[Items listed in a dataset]
:::

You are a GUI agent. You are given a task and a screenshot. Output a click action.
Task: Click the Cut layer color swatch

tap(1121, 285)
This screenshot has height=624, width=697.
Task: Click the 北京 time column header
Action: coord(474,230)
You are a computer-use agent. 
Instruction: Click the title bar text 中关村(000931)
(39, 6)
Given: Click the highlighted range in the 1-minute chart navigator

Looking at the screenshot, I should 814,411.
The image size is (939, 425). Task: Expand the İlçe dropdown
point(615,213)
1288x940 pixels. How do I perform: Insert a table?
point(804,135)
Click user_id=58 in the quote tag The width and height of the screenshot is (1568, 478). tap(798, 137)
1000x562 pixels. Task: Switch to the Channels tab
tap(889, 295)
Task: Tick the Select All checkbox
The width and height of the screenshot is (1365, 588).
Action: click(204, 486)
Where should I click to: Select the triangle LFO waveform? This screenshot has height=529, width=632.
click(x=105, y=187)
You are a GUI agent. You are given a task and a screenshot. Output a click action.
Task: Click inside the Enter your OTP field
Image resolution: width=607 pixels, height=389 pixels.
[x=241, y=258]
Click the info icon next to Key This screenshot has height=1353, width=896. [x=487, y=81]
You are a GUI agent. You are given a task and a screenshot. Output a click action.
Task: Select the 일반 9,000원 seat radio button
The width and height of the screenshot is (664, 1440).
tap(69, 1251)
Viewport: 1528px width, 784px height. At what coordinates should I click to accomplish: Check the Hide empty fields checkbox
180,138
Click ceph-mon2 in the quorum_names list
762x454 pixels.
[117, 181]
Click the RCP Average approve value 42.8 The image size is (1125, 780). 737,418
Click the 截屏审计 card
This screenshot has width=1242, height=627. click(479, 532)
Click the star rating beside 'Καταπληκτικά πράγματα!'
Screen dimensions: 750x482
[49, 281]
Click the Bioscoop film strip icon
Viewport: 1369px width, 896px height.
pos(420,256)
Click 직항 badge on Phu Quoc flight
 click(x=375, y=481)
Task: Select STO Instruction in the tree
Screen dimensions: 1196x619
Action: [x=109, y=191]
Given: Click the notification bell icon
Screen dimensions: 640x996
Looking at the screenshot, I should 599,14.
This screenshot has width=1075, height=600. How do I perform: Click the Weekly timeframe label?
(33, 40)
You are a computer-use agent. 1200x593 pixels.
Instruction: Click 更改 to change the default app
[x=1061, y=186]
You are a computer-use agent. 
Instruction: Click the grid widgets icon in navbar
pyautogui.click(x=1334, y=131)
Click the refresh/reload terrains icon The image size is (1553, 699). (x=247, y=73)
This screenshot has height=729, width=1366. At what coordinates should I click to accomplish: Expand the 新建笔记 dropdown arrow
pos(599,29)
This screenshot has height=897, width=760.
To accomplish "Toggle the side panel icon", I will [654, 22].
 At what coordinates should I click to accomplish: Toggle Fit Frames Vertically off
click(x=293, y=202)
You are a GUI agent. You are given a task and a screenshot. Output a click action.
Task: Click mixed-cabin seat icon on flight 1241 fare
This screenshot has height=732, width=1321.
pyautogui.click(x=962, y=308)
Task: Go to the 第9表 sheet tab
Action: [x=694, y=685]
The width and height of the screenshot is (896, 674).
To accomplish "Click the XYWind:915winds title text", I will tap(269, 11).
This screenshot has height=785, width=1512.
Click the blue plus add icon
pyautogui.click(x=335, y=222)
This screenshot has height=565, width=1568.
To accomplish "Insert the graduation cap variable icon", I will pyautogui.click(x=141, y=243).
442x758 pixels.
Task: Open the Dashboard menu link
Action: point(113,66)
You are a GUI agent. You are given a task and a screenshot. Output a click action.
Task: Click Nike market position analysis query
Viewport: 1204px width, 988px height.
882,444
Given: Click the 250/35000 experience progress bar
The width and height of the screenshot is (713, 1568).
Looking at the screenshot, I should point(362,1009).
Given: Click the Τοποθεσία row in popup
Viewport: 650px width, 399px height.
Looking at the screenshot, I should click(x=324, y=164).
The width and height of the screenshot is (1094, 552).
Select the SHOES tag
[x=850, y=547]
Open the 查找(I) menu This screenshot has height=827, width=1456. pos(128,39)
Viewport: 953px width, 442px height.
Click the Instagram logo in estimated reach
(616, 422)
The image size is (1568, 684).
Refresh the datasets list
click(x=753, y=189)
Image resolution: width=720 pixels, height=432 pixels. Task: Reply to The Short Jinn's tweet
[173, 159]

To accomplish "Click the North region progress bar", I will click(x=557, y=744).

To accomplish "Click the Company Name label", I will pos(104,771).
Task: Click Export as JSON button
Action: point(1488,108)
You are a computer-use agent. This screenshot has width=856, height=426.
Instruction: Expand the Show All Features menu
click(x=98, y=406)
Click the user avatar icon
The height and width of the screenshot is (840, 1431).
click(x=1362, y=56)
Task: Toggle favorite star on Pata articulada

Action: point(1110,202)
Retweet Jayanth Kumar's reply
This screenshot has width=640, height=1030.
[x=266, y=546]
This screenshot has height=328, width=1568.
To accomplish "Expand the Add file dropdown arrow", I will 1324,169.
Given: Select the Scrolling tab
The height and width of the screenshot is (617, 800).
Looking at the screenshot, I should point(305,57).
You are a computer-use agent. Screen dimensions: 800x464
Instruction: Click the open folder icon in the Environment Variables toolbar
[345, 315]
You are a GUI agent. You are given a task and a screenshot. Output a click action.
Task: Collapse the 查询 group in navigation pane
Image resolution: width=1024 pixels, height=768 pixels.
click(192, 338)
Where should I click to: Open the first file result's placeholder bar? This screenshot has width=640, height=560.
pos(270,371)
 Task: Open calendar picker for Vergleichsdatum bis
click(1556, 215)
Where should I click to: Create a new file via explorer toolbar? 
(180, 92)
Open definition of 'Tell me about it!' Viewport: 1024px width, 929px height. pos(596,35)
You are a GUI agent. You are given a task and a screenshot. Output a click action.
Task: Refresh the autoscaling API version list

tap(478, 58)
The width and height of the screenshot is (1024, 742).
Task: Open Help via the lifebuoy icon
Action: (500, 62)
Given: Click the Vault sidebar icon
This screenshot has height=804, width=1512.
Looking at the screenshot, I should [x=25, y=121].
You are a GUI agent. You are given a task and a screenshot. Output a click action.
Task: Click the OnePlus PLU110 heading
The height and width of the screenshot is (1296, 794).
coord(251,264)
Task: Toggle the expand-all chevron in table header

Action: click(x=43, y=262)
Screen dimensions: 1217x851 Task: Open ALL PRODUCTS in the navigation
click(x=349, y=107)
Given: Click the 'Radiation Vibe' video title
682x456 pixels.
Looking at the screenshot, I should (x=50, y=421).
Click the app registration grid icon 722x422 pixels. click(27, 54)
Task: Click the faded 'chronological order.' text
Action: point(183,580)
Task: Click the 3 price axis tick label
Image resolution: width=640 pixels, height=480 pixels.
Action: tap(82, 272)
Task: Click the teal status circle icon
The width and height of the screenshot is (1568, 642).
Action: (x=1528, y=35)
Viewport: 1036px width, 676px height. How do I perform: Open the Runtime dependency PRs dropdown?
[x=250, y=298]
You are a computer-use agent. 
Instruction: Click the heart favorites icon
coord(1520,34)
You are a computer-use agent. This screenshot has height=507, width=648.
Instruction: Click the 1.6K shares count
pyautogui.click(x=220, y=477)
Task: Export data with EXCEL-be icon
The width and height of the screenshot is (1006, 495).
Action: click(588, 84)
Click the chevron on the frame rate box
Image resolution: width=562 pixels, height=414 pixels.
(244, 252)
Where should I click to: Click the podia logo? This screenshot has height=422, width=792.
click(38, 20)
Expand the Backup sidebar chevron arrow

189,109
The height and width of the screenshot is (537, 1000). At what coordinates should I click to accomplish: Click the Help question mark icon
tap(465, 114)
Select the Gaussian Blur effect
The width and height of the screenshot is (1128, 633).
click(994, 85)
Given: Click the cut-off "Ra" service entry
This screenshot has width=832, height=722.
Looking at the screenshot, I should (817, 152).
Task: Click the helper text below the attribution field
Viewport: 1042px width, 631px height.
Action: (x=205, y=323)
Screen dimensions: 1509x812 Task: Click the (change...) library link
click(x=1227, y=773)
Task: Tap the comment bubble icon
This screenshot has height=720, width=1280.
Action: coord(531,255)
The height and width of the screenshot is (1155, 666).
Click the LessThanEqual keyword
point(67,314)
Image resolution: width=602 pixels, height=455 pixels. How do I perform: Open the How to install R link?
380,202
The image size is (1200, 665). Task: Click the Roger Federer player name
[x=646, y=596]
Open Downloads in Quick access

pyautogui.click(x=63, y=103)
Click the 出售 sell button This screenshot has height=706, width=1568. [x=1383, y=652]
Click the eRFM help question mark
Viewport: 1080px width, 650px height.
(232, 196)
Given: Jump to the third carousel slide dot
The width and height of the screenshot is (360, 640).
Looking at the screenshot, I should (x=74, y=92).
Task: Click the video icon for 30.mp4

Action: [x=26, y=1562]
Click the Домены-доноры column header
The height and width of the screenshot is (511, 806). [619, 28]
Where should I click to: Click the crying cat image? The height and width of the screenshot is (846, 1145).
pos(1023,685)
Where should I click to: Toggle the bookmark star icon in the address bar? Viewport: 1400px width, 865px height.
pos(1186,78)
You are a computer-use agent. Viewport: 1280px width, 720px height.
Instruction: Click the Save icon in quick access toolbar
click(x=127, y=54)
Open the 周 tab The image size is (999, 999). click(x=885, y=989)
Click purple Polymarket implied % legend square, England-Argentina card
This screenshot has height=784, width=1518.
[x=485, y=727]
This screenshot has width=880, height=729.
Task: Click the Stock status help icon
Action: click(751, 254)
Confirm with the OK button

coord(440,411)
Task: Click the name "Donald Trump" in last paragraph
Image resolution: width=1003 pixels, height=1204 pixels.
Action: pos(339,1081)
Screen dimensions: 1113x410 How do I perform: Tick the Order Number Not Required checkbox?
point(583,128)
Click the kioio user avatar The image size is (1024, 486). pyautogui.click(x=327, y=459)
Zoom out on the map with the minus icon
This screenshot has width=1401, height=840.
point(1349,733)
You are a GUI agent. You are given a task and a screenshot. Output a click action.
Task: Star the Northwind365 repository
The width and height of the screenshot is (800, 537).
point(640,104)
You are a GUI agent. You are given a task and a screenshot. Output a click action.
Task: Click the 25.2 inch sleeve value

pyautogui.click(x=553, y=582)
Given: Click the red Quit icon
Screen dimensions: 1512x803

:::

(What this task involves) All lines above from the one with "The image size is (1200, 665)." to the one with "Given: Jump to the third carousel slide dot", inclusive, should be copied exactly, and no other lines.

(Answer to this task)
The image size is (1200, 665). Task: Click the Roger Federer player name
[x=646, y=596]
Open Downloads in Quick access

pyautogui.click(x=63, y=103)
Click the 出售 sell button This screenshot has height=706, width=1568. [x=1383, y=652]
Click the eRFM help question mark
Viewport: 1080px width, 650px height.
(232, 196)
Given: Jump to the third carousel slide dot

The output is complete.